The resolution of these screens is four times the high end HD (1920 x 1080) we are used to. To ‘map’ multiple images onto such a monitor requires a processor able to output this resolution. This processor also has to accept image sources of various resolutions and ‘map’ them at the required size onto the final display. To be useful, the image processor must be connected to at least 12 image sources, each of which is likely to be up to 1600 x 1200 resolution, but can also be fluoroscopy and ultrasound in a variety of shapes and sizes and resolutions. This is a major and complex task.
The leader in this field is Carrot Medical, a company based in Massachusetts, USA, that has carried out many successful installations in many top GE equipped labs. Carrot is the frontrunner because they provide the only complete system, ready to use, with touch panel control of source display and a fitting in the monitor gantry that most labs already have installed.
So, it is possible to remove the existing six or eight monitor gantry and substitute a multi-image 50” monitor. Why would you? The images can be arranged in patterns – all the same size or some larger and some smaller. You can pick from up to 24 images and change what is in front of you instantly. Any critical image can be ‘popped’ to full screen for a period.

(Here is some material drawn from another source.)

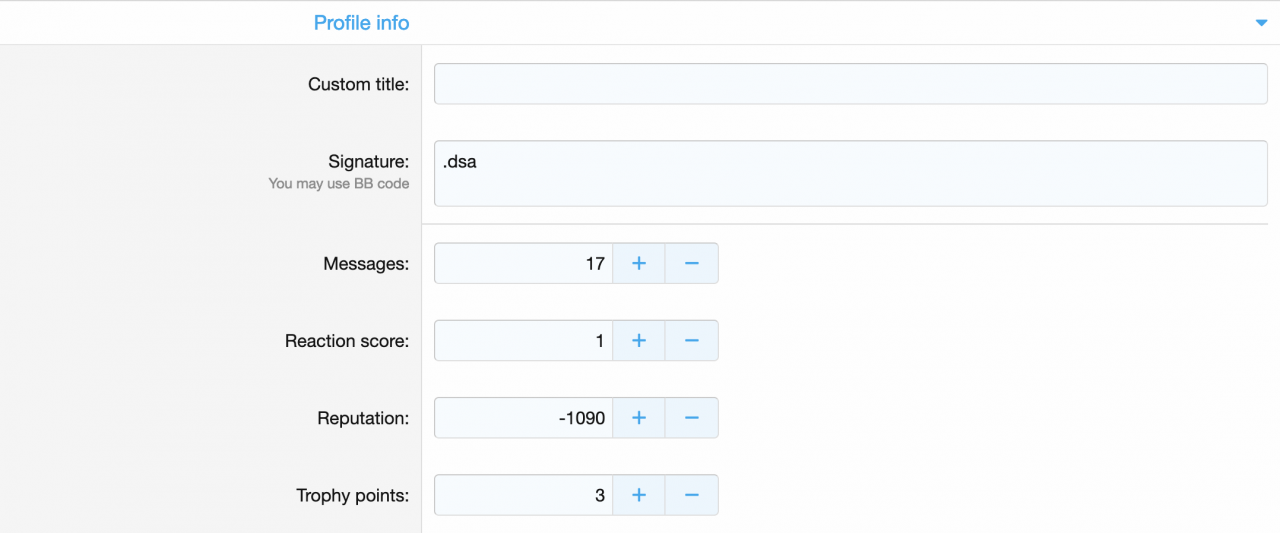Viewport: 1280px width, 533px height.
Task: Decrement the Reputation value
Action: (691, 418)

Images can be from any source – no longer monitor specific:
- They can be colour, monochrome, video or data.
- You can choose any image and any position – in an instant.
- The control room can have a ‘clone’ of this display – and a seminar room can have a clone of this display with two-way audio.
- This allows remote participants to follow the procedure ‘as seen’ by the medical team.
- This will be a valuable advance for support teams and for trainers.